REQUIREMENTS ▸
Echo the lines below word for word, omitting the pictures.

(Word and element locating data)
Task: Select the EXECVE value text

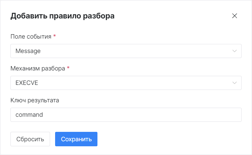Action: tap(27, 83)
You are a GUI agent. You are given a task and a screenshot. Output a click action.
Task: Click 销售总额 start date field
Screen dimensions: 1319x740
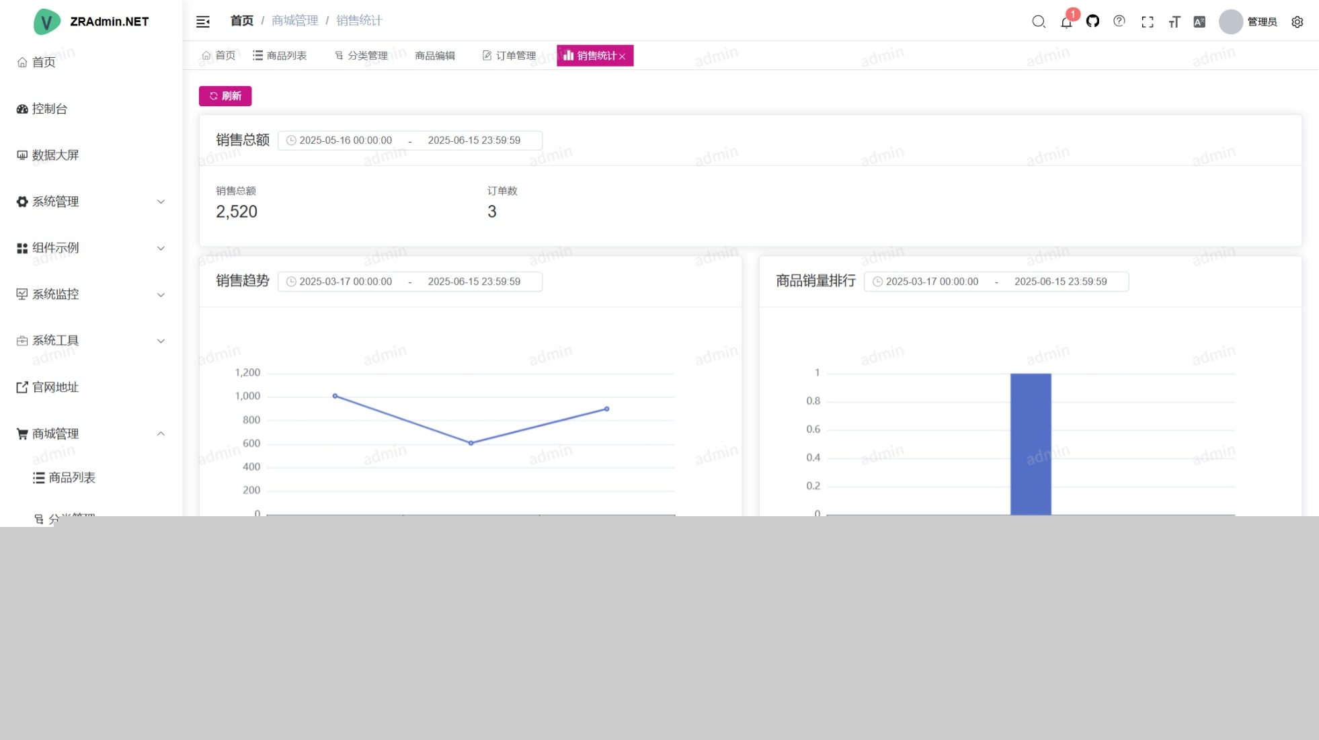pyautogui.click(x=346, y=140)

TASK SOLUTION ▸
Task: Select the EXECVE value text

Action: tap(27, 83)
You are a GUI agent. You are given a task and a screenshot. Output a click action.
Task: Click 销售总额 start date field
Screen dimensions: 1319x740
pyautogui.click(x=346, y=140)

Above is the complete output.